Program Randomly Stops

chvol · May 29, 2004

Who knows how to do any of the following (1-3)?

1. “You're going to want to run it not through the web server, but via the command line.”

2. “You can use a combination of PHP with client side code to keep the script running. Set a particular number of pages to be processed, a number lower than when you experience the timeout. As long as there are pages to be processed print a client side script, e.g. JavaScript, to reload the page. This will reload until all pages are done - then don't output the reloader code.”

3. “You are running the script from a browser. The browser receives output from your PHP script - or waits for it. Send output to the browser that triggers the reloading of the page. This makes sense when you invoke (whatever snoopy is) the class a finite number of times, e.g. 100 URLs at a time. Once the URLs are processed keep track of the number of processed URLs via a session variable. Then output some JavaScript to the browser that reloads the page. Here's an example How do I "print" a client side script?{: print "<script>document.location.reload();</script>"; Alternatively you can do it in PHP if you make sure there is no output sent before redirecting. You could use the header() function to redirect the script to itself. header("Location: ".$_SERVER['PHP_SELF']);”

Explanation:

I have written a PHP program to retrieve the HTML of the first page of search results from Google for a large file of search values. My program uses class SNOOPY

http://sourceforge.net/projects/snoopy

to translate the URL into the HTML. After about 100-300 references to snoopy, which takes about 5-15 minutes, it stops.

1. I start it using Internet Explorer.
2. There is no error message.
3. The program has no reference to set_time_limit.
4. max_executiontime=0 in php.ini .
5. A program that simply executes an endless for, periodically printing out the current time, runs indefinitely, which I manually stopped after 2 hours.
6. I am running it on my single PC windows 98 webserver Apache from PHPTriad

http://sourceforge.net/projects/phptriad

.

I received the above three answers, but I don’t know how to do those things. I program only in PHP (and HTML.) I can start up Apache webserver, write PHP programs using a file editor, and start them using Internet Explorer. I couldn’t get any further explanation.

Charlie chvol@aol.com

jimoblak · May 29, 2004

If you want Google data, contact Google corporate offices. While Google offers links to freely available content on the internet, the information provided by Google and the method that Google uses to present these links is Google's own valuable asset, protected by copyright law. You are apparently violating copyright with your program. It would not be surprising if Google has created physical safeguards on its system from leeches. This may be why your program is stopping.
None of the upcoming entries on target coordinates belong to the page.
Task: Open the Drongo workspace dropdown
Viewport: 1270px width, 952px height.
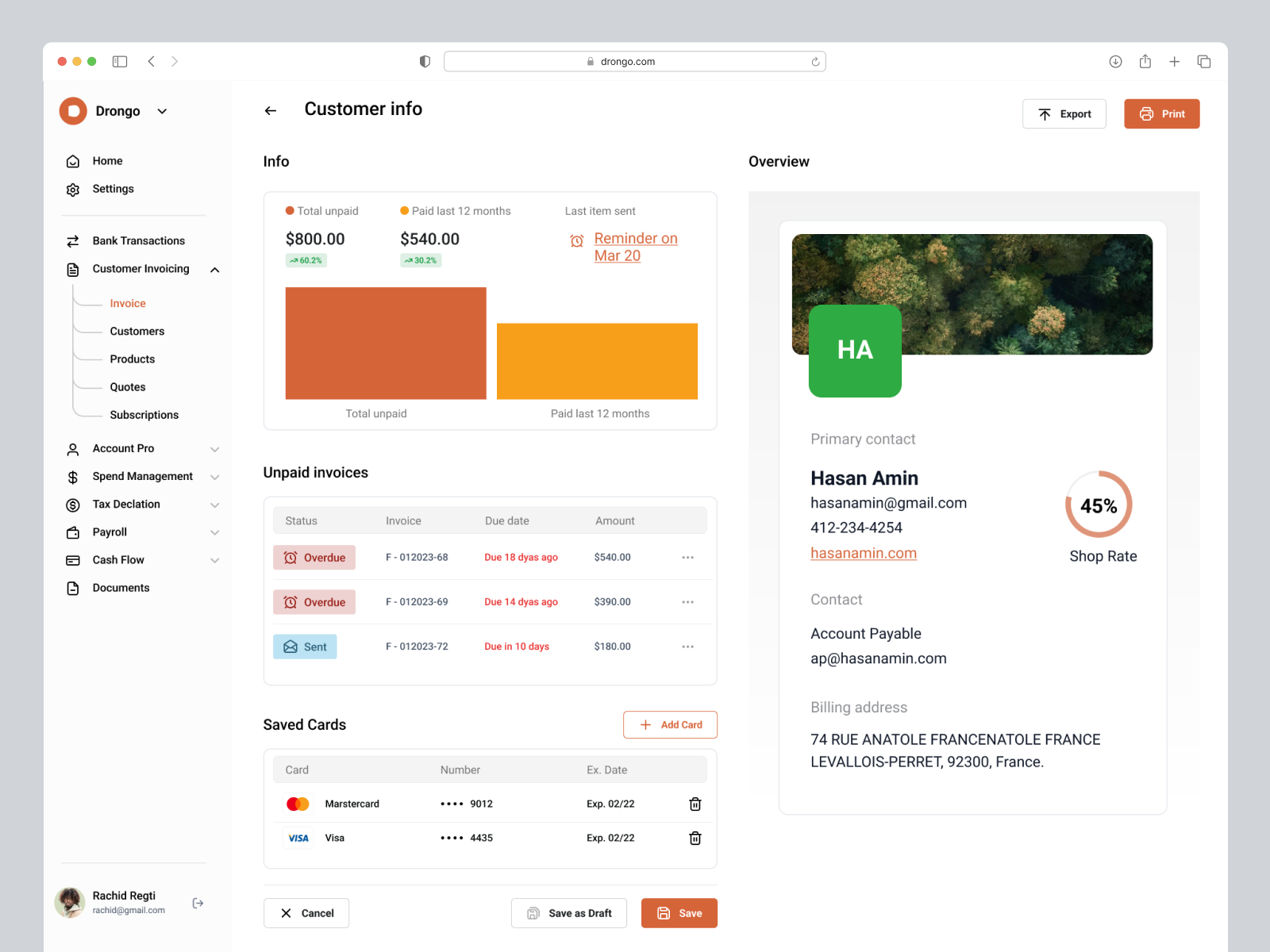Action: 162,111
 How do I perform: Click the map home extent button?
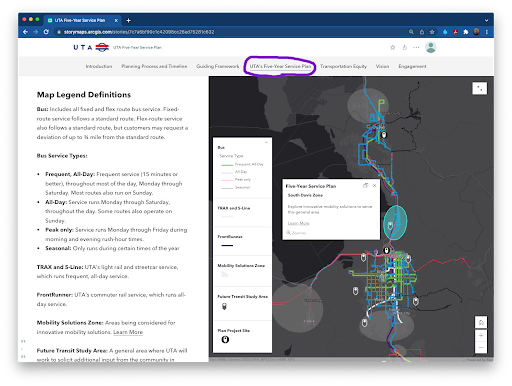481,322
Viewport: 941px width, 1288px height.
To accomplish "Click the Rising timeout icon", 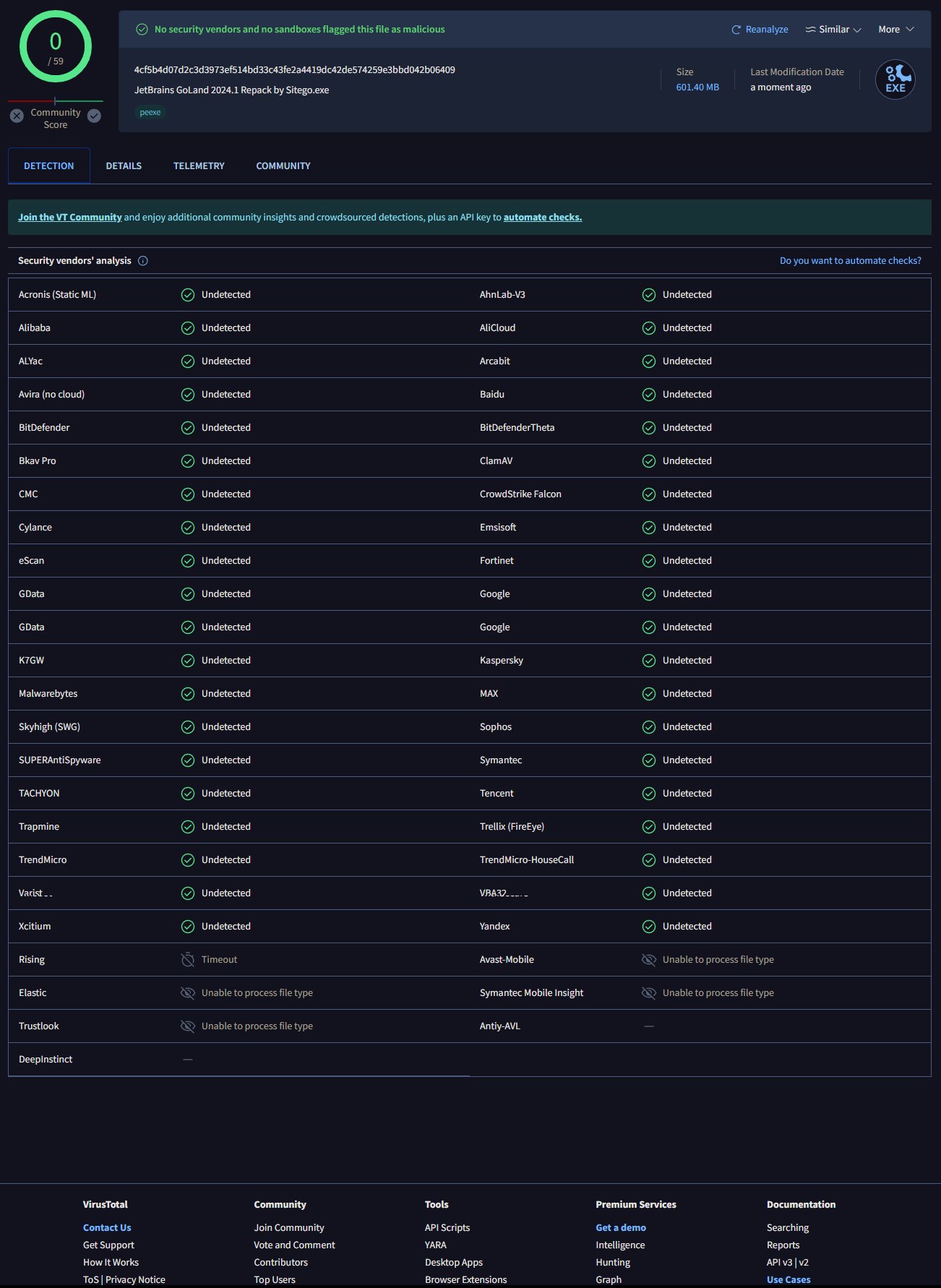I will tap(188, 960).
Based on thread434-775917 , it seems that you are not really creating a web spider. Google is 'Google' because they created a real web spider. You appear to be creating a leeching program by stealing data from other web spiders. This is not how legitimate spiders work and you should really contact an attorney before you go any further with this program.
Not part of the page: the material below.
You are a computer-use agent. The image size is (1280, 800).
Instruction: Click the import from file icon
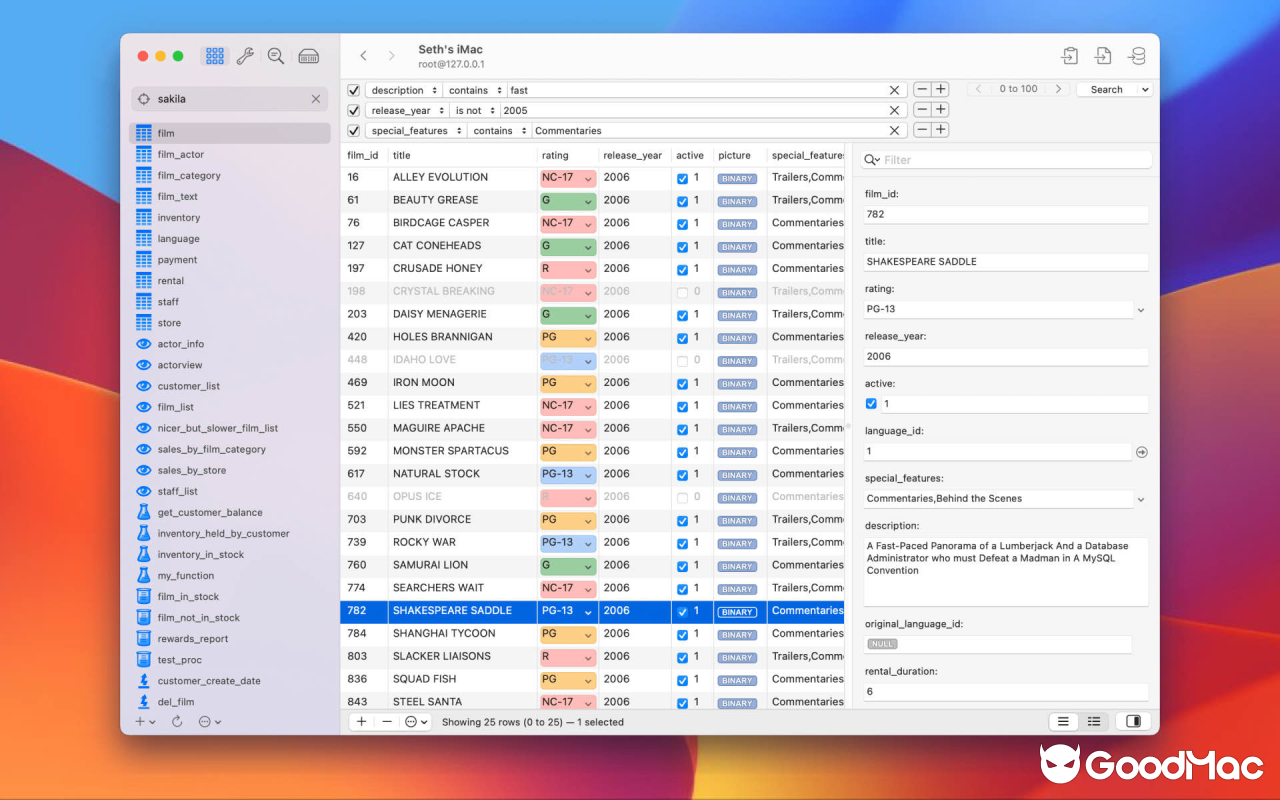pyautogui.click(x=1103, y=56)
I suggest you contact domain registrars to seek domains to crawl. You are violating copyright law by leeching Google.

- - picklefish - -
Why is everyone in this forum responding to me as picklefish?

chvol · May 29, 2004

Wrong. You are making some very bad assumptions. The other thread is a separate issue. As it says, I was asking about writing my own search engine, not using google's.

The current post has to do with a program that checks how many finds that Google reports, in order to sort a list by how often it occurs on the internet. I merely draw conclusions. I don't display anything from google. (I can get the same results from any search engine, of course.)

jimoblak · May 29, 2004

The assumption that you are leeching copyrighted content from Google is not wrong. You admitted to doing this. Your application (whether it is being discussed in this thread or another) is leeching copyrighted data from Google, even if you allege to do additional processing (derivative work) on this data.

This is still where you should directly contact Google and/or consult an attorney as you are treading on feeble legal ground. Your program, based on what you have stated in this thread, is apparently leeching Google's proprietary ranking data. You did not personally determine what site is ranked higher or appears on Google's first page. This is what can cause you legal trouble.

Even if you do not see anything legally wrong with what you are doing, Google's servers might: and this may be why your program dies. Servers can be programmed to deny leechers, even obstinate ones that do not understand help offered by the Tek-tips community.

If...

I don't display anything from google.

...then stop using Google. Use another search engine that does not copyright its results and does not have the intelligent servers that block leechers. Review

http://dmoz.org/license.html

for a good alternative.

Just because snoopy is open source and hosted on sourceforge.net does not mean that everything that you do with it is legal. This is why you really need to speak with an attorney before you go further with this. I am confused why you are not asking your questions on the snoopy forum at sourceforge.net.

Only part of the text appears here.